** TASKS FOR THIS EXERCISE **
A: Answer these questions about the reflection on reconciliation and the cross, one per line:
(i) Besides reconciling us to himself through Christ, what has God given us?
(ii) What was God not counting against the world?
(iii) Which method of Christ's death does the reflection call critical?
B: Write a continuation of the reflection on reconciliation and the cross, starting after its final sentence.

** ARTICLE **

****************************************

2 Cor 5: 17 Therefore, if anyone is in Christ, he is a new creation; the old has passed away, and see, the new has come! 18 Everything is from God, who has reconciled us to himself through Christ and has given us the ministry of reconciliation. 19 That is, in Christ, God was reconciling the world to himself, not counting their trespasses against them, and he has committed the message of reconciliation to us.
But when you read Paul, you see that the method of Christ's death is also critical -- crucifixion, death on a cross. We talk regularly about the death of Christ when we explain the gospel, but we don't talk regularly about the fact that Christ's death was by crucifixion. The unique spin on this discussion for this week would be something like Why did God choose crucifixion as the means for Christ's death? What sets apart crucifixion from other deaths, and what does that mean for our salvation?

****************************************

(Data records)
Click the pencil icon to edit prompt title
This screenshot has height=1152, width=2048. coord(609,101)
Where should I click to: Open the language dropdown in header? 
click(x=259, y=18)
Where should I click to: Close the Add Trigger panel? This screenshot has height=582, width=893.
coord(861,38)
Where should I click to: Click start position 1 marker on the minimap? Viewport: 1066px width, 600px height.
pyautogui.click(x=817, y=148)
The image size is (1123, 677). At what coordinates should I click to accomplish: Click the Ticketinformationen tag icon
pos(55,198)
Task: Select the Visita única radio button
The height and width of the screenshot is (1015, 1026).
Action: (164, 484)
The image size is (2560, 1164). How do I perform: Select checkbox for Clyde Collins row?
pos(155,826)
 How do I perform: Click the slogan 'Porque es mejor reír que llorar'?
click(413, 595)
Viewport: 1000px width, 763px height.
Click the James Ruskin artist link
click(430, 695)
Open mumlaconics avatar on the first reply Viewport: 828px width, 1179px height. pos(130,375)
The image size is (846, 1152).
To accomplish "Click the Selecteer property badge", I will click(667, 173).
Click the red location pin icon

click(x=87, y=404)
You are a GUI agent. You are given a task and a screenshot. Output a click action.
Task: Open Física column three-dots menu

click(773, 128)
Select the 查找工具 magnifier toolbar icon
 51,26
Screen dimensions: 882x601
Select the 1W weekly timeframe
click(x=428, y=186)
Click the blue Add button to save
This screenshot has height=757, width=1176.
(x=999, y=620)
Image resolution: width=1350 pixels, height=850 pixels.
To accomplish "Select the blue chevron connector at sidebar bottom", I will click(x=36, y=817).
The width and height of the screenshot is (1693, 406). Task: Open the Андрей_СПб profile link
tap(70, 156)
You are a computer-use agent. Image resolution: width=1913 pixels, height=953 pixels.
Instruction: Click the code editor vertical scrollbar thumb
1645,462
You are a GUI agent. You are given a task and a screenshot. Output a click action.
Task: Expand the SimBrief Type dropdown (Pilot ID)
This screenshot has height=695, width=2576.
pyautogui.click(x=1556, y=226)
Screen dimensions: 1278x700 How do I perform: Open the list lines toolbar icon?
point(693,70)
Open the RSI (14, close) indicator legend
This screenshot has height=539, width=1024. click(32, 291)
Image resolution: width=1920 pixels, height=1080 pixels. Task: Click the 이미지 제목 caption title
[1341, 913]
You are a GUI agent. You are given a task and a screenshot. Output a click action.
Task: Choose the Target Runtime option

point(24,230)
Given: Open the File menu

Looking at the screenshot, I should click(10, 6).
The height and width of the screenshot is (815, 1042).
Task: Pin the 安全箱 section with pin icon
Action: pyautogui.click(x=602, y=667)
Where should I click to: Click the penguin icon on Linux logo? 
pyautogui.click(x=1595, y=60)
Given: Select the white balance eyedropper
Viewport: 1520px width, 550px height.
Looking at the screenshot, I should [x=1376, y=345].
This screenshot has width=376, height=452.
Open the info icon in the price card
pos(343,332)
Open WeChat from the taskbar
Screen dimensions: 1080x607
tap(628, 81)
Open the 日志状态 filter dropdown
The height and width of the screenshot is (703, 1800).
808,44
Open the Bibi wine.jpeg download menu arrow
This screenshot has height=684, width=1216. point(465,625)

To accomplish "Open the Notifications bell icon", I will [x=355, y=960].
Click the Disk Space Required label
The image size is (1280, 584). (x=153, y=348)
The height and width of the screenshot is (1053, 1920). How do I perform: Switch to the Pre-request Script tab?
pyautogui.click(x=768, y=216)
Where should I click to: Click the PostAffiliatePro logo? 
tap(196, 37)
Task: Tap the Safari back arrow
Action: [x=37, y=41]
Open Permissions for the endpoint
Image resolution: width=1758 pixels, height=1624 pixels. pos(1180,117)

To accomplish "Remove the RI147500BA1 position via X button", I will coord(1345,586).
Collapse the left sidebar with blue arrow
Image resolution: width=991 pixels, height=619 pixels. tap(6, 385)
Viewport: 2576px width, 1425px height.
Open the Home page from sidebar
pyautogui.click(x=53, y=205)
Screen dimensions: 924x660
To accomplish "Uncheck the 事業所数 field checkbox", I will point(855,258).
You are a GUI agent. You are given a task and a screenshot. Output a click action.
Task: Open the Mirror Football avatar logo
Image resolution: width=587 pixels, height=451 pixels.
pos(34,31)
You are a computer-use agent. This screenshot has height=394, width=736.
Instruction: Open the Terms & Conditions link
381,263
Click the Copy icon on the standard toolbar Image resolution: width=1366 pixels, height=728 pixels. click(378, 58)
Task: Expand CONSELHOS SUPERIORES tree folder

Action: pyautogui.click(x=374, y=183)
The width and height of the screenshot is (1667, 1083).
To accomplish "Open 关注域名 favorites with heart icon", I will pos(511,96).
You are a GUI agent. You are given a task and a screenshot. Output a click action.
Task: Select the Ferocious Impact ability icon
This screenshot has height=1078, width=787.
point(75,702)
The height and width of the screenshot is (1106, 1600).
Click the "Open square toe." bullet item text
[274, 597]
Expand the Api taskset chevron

****************************************

** SET OF ANSWERS **
A:
(i) The ministry of reconciliation
(ii) Their trespasses
(iii) Crucifixion, death on a cross

B:
These passages should help get you started:
Phil 2: 5 Adopt the same attitude as that of Christ Jesus, 6 who, existing in the form of God, did not consider equality with God as something to be exploited. 7 Instead he emptied himself by assuming the form of a servant, taking on the likeness of humanity. And when he had come as a man, 8 he humbled himself by becoming obedient to the point of death—even to death on a cross.
1 Cor 2: 1 When I came to you, brothers and sisters, announcing the mystery of God to you, I did not come with brilliance of speech or wisdom. 2 I decided to know nothing among you except Jesus Christ and him crucified.
Col 2: 13 And when you were dead in trespasses and in the uncircumcision of your flesh, he made you alive with him and forgave us all our trespasses. 14 He erased the certificate of debt, with its obligations, that was against us and opposed to us, and has taken it away by nailing it to the cross.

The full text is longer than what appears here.